**THE TASK:**
Nothing may be changed. Give the entries below again exactly.

**GIVEN RECORDS:**
=-=-=-=-=

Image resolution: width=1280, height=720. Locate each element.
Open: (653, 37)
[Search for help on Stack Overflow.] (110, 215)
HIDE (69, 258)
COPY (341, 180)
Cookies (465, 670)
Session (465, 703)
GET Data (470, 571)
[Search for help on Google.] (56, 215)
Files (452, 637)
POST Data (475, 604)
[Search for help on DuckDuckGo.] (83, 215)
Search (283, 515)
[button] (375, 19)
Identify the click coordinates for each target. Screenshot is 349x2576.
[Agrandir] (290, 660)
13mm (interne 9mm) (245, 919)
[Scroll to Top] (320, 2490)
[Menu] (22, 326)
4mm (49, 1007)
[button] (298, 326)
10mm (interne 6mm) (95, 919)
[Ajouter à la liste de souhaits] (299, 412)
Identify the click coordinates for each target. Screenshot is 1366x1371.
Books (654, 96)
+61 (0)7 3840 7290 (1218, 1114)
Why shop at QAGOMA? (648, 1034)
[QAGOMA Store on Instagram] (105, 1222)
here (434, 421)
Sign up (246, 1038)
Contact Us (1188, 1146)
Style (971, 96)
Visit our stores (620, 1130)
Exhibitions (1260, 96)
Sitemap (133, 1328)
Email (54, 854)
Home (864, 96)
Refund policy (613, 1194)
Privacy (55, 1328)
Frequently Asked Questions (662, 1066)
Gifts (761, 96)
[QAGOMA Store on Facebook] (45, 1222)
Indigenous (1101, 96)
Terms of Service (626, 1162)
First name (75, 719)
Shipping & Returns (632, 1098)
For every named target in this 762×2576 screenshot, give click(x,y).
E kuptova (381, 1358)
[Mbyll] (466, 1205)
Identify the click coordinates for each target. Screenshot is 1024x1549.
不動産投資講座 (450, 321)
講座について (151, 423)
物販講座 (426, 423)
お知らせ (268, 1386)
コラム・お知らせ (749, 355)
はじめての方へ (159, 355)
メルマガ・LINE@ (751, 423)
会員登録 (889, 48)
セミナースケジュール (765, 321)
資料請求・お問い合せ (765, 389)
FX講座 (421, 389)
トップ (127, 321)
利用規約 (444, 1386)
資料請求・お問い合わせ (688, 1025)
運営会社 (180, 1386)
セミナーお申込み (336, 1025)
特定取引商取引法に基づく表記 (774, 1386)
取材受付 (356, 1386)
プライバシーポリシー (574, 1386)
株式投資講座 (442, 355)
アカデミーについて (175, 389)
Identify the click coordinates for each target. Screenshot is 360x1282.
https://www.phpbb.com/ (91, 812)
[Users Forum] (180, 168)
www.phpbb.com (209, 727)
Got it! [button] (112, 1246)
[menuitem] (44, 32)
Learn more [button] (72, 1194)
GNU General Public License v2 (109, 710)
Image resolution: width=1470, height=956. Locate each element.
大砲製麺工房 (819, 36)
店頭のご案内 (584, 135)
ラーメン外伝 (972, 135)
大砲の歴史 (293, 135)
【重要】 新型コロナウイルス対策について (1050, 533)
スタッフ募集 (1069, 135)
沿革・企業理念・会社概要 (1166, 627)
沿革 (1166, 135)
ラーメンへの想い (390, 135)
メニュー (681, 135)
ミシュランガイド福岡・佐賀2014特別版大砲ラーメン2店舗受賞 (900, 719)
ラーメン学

=-=-=-=-=

**OUTPUT OF THE TASK:**
Image resolution: width=1280, height=720. Locate each element.
Open: (653, 37)
[Search for help on Stack Overflow.] (110, 215)
HIDE (69, 258)
COPY (341, 180)
Cookies (465, 670)
Session (465, 703)
GET Data (470, 571)
[Search for help on Google.] (56, 215)
Files (452, 637)
POST Data (475, 604)
[Search for help on DuckDuckGo.] (83, 215)
Search (283, 515)
[button] (375, 19)
Identify the click coordinates for each target. Screenshot is 349x2576.
[Agrandir] (290, 660)
13mm (interne 9mm) (245, 919)
[Scroll to Top] (320, 2490)
[Menu] (22, 326)
4mm (49, 1007)
[button] (298, 326)
10mm (interne 6mm) (95, 919)
[Ajouter à la liste de souhaits] (299, 412)
Identify the click coordinates for each target. Screenshot is 1366x1371.
Books (654, 96)
+61 (0)7 3840 7290 (1218, 1114)
Why shop at QAGOMA? (648, 1034)
[QAGOMA Store on Instagram] (105, 1222)
here (434, 421)
Sign up (246, 1038)
Contact Us (1188, 1146)
Style (971, 96)
Visit our stores (620, 1130)
Exhibitions (1260, 96)
Sitemap (133, 1328)
Email (54, 854)
Home (864, 96)
Refund policy (613, 1194)
Privacy (55, 1328)
Frequently Asked Questions (662, 1066)
Gifts (761, 96)
[QAGOMA Store on Facebook] (45, 1222)
Indigenous (1101, 96)
Terms of Service (626, 1162)
First name (75, 719)
Shipping & Returns (632, 1098)
For every named target in this 762×2576 screenshot, give click(x,y).
E kuptova (381, 1358)
[Mbyll] (466, 1205)
Identify the click coordinates for each target. Screenshot is 1024x1549.
不動産投資講座 (450, 321)
講座について (151, 423)
物販講座 (426, 423)
お知らせ (268, 1386)
コラム・お知らせ (749, 355)
はじめての方へ (159, 355)
メルマガ・LINE@ (751, 423)
会員登録 (889, 48)
セミナースケジュール (765, 321)
資料請求・お問い合せ (765, 389)
FX講座 (421, 389)
トップ (127, 321)
利用規約 (444, 1386)
資料請求・お問い合わせ (688, 1025)
運営会社 (180, 1386)
セミナーお申込み (336, 1025)
特定取引商取引法に基づく表記 (774, 1386)
取材受付 (356, 1386)
プライバシーポリシー (574, 1386)
株式投資講座 (442, 355)
アカデミーについて (175, 389)
Identify the click coordinates for each target. Screenshot is 360x1282.
https://www.phpbb.com/ (91, 812)
[Users Forum] (180, 168)
www.phpbb.com (209, 727)
Got it! [button] (112, 1246)
[menuitem] (44, 32)
Learn more [button] (72, 1194)
GNU General Public License v2 (109, 710)
Image resolution: width=1470, height=956. Locate each element.
大砲製麺工房 (819, 36)
店頭のご案内 (584, 135)
ラーメン外伝 (972, 135)
大砲の歴史 (293, 135)
【重要】 新型コロナウイルス対策について (1050, 533)
スタッフ募集 (1069, 135)
沿革・企業理念・会社概要 (1166, 627)
沿革 (1166, 135)
ラーメンへの想い (390, 135)
メニュー (681, 135)
ミシュランガイド福岡・佐賀2014特別版大砲ラーメン2店舗受賞 (900, 719)
ラーメン学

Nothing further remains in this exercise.